▸ **Instructions to follow**
Substitute "position" for "location" in the lines of the listing below, beginning at the line that has "Image resolution: width=640" and stopping after the line that has "top-nav: Sök E-tjänster Kartor Anslagstavla Trans… is". Give back only those lines, with everything else unchanged.
---------- The data
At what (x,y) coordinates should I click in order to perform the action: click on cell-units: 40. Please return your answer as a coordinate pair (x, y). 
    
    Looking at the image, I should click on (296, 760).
--------------------
---------- The data
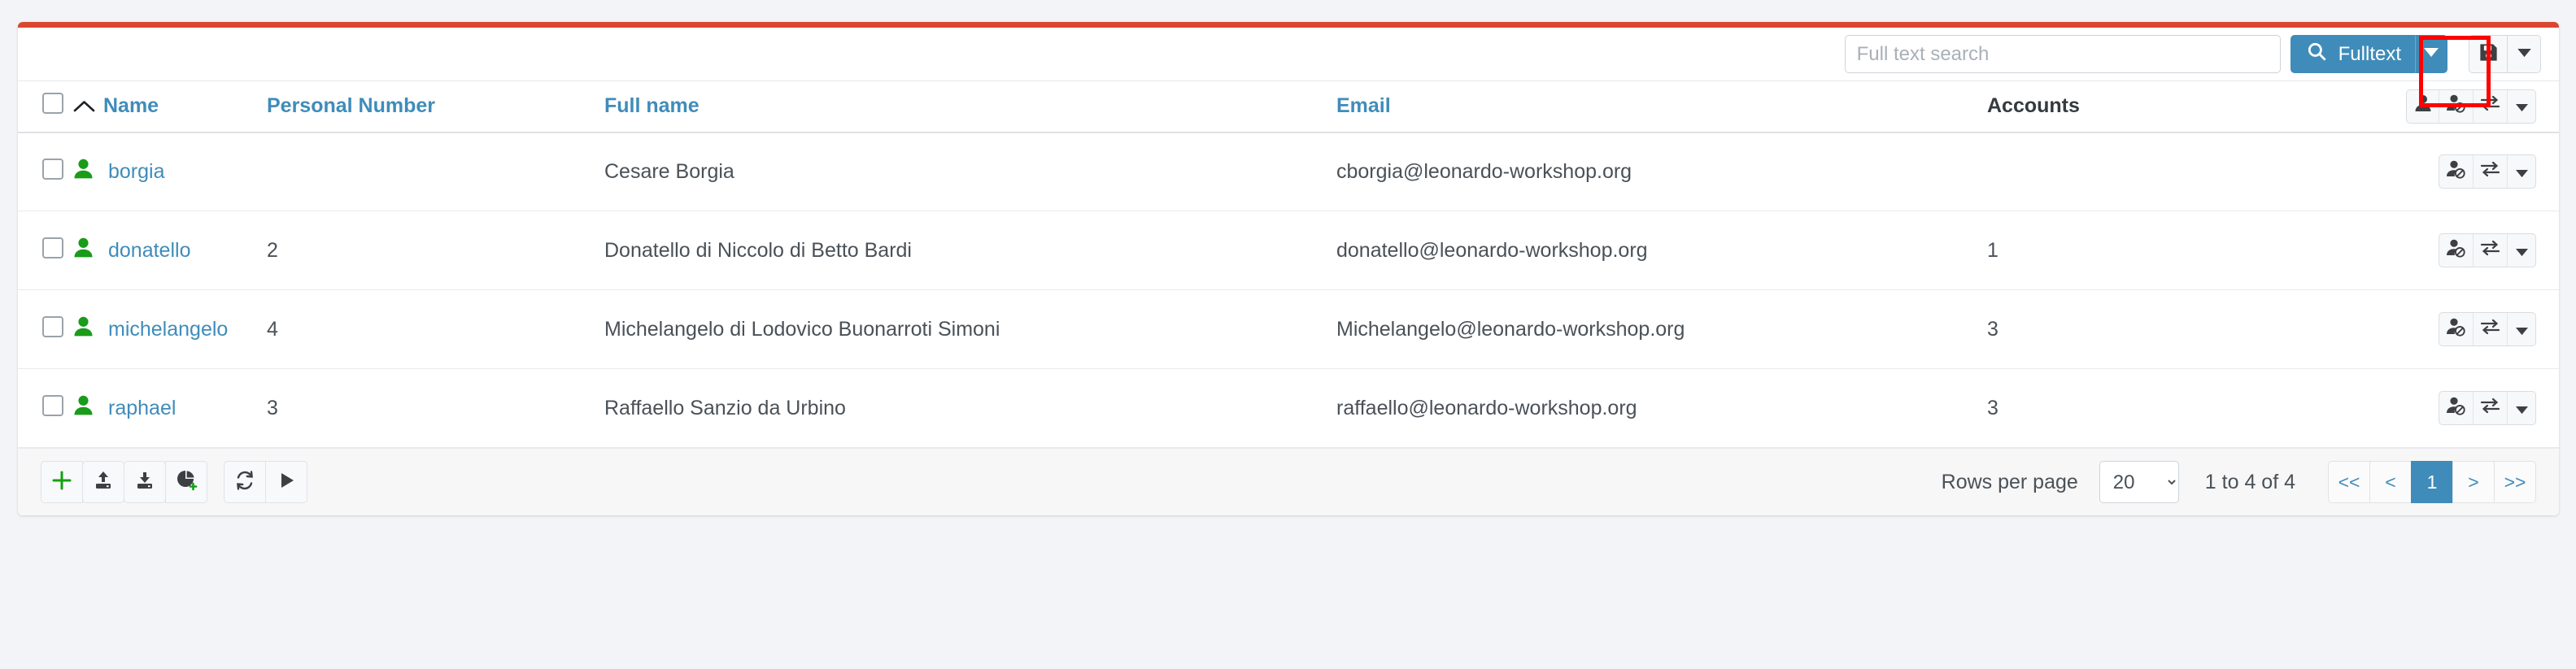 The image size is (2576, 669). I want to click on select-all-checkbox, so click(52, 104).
--------------------
---------- The data
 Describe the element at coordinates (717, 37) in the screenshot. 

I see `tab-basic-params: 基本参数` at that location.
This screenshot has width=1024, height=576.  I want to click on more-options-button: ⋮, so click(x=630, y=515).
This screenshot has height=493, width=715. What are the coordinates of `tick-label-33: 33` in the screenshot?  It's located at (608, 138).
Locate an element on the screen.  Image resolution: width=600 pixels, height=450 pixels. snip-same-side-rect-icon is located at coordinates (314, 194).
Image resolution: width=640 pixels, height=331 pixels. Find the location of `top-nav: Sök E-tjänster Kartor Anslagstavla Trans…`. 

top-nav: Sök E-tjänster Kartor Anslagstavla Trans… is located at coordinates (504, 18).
--------------------
▸ **Exercise result**
Image resolution: width=640 pixels, height=331 pixels. Find the position of `top-nav: Sök E-tjänster Kartor Anslagstavla Trans…`. 

top-nav: Sök E-tjänster Kartor Anslagstavla Trans… is located at coordinates (504, 18).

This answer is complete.